U.S. Missile Defense Gets $400 Million After North Korea Threats

  • Orbital ATK, Boeing, Raytheon stand to benefit from more funds
  • Mattis discloses approval by lawmakers for a funding shift

Why a U.S. Missile Defense System Is Angering China

Congressional defense committees have approved shifting more than $400 million from other accounts into missile defense programs to clear the way for more ground-based interceptors, sensors and upgrades to Navy anti-missile vessels in the face of threats led by North Korea.

Boeing Co., Raytheon Co. and Orbital ATK Inc. are likely to be the top beneficiaries. Defense Secretary Jim Mattis disclosed the approval Tuesday during a Senate hearing on Afghanistan. He said he requested approval to shift, or “reprogram,” unspent funds for fiscal 2017 totaling $440 million from accounts such as Army wartime operations and maintenance. A formal six-page request listed $416 million of the total.
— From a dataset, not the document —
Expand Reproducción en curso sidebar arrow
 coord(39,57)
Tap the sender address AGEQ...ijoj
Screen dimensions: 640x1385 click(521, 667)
The shift of funds reflects a growing determination at the Pentagon and in Congress to bolster missile defenses as North Korea vows to perfect nuclear missiles that can hit the U.S. mainland as well as allies in Asia. It may be the opening round in moves to seek more than the $9.9 billion requested by the Pentagon for the fiscal 2018 year that began on Oct. 1.

“We’re going to be increasing our budget by many billions of dollars because of North Korea and other reasons,” President Donald Trump said in August.

The six-page request obtained by Bloomberg News cites the regime in Pyongyang as the rationale for adding $16 million to extend the life of a radar maintained by Raytheon known as “Cobra Dane, which provides critical coverage of North Korean threats.”

Defense Contractors

Raytheon also would benefit from an extra $13 million to accelerate “Baseline 9.2” upgrades for four Navy vessels to launch advanced Standard Missile-3 Block IIA anti-missile interceptors made by the company. The missile, being developed with Japan, is designed to intercept advanced medium and intermediate-range ballistic missiles.

Orbital ATK, which is being acquired by Northrop Grumman Corp., produces the booster rockets that carry Raytheon’s hit-to-kill warheads. It stands to benefit from at least two categories of expenditures in the funding shift.

Boeing, which manages the U.S.’s primary grounded-based system, has purchased 44 ground-based interceptors from Orbital ATK.

The funding request shifts $47 million to start building 10 additional silos at Fort Greely in Alaska, which already has 32 missiles in the ground. “This includes materials, temperature control units, gas actuators” and electrical components, according to the request.

An additional $8 million is shifted to supplement the $219 million already budgeted to potentially increase the number of interceptors to 64 from the current 44; and $15 million would go to software upgrades to the Boeing-developed floating Sea-Based X-Band radar used to precisely track an intercontinental ballistic missile in mid-flight.

Defense reprogramming requests go into effect if they receive the approval of the House and Senate Armed Services and defense appropriations panels.